The Delhi Police's Crime Branch team investigating the case said that the auto driver told them he had dropped Ahmed to Jamia Millia Islamia.
"We have been able to trace the movement of Ahmed on 15 October — the day he went missing. He took an auto from JNU and reached Jamia Millia Islamia campus. He had taken the auto himself and wasn't accompanied by anyone," said a senior police officer.
The police is now trying to find out whether Ahmed had any friend in Jamia whom he had gone to meet, sources said.
The Crime Branch also spoke with Ahmed's family on Wednesday and apprised them of the status of investigation.
Earlier in the day, Delhi Police Commissioner Alok Kumar Verma approved the increase in the reward amount from ₹2 lakh to ₹5 lakh.
Initially, the reward amount was ₹50,000 but later on, it was increased to ₹1 lakh and subsequently to ₹2 lakh last month.
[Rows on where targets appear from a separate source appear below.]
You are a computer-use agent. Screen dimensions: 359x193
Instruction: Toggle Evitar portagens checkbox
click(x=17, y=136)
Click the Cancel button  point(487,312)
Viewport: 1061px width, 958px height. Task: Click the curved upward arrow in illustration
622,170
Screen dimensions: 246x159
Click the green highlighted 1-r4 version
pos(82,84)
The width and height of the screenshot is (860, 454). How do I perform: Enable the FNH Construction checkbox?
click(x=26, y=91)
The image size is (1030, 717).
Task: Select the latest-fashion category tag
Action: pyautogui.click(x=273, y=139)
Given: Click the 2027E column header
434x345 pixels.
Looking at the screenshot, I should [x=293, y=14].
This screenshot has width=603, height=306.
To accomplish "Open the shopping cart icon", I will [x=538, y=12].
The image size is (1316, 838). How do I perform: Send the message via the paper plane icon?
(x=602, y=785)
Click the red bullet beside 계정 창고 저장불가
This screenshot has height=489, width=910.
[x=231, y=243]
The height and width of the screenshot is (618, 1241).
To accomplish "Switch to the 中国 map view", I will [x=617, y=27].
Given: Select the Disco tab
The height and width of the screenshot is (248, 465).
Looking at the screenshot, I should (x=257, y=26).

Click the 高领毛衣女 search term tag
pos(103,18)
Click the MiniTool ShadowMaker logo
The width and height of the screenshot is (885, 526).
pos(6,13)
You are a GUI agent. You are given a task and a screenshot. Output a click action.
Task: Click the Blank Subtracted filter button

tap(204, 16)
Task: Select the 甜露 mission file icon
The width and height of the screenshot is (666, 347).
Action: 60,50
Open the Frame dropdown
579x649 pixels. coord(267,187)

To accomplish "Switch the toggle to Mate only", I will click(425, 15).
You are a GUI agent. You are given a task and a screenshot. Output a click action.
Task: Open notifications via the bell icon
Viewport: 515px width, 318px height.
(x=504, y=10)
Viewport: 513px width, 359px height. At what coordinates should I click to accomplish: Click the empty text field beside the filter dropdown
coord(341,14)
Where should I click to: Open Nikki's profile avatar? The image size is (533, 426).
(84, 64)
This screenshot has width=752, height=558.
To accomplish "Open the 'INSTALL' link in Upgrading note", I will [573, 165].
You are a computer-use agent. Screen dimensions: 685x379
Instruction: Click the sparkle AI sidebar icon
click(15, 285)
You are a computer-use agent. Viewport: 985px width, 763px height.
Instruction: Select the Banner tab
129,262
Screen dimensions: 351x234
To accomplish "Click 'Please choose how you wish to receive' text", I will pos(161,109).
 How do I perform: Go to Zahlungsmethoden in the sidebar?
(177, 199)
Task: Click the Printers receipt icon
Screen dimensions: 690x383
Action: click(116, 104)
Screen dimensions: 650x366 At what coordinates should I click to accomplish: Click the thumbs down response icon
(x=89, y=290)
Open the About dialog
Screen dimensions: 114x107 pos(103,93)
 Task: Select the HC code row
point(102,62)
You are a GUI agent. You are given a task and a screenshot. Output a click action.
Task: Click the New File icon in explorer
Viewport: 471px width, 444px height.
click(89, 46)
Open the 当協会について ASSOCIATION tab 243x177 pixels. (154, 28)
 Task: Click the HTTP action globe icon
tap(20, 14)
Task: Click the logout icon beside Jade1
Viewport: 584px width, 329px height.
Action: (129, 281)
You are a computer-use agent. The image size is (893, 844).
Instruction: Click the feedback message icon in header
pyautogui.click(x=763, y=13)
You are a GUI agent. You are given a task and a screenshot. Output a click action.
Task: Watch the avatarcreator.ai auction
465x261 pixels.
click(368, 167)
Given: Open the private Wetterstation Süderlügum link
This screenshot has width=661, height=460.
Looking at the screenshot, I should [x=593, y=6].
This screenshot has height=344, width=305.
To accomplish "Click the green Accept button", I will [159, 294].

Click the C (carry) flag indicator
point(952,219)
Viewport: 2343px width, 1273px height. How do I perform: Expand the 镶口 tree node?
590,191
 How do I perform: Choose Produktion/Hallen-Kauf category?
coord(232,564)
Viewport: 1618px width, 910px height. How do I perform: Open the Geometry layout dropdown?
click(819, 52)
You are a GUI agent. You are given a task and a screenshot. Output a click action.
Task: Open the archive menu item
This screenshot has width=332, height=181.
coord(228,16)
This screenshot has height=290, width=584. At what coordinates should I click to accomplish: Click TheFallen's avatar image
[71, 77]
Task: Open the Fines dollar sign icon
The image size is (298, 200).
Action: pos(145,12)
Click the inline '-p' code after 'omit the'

Verma on Wednesday raised the amount to ₹5 lakh, said a senior police officer.
The team, which is investigating the matter, has started from scratch and is re-looking at all the clues and evidence, the officer said.
Ahmed had gone missing on 15 October following an on-campus scuffle allegedly with ABVP members the night before.
Last month, an SIT was formed to trace the missing student following an instruction from Union Home Minister Rajnath Singh to the Delhi Police Commissioner.
The SIT, headed by Additional DCP-II(South) Manishi Chandra, could not to gain any actionable clue in the matter.
The SIT was focusing on psychiatric angle in the probe after it was learnt that Ahmed was suffering from OCD with depression.
The team was also mulling to seek help of psychiatrists from AIIMS or RML to chalk out a plan for investigation.
However, the Crime Branch is now investigating all probable angles rather than focusing on any one perspective, sources said.
While the case was being investigated by the SIT, teams were sent to Darbhanga in Bihar and Nepal after they got leads hinting that Ahmed might be there, but they could not find him.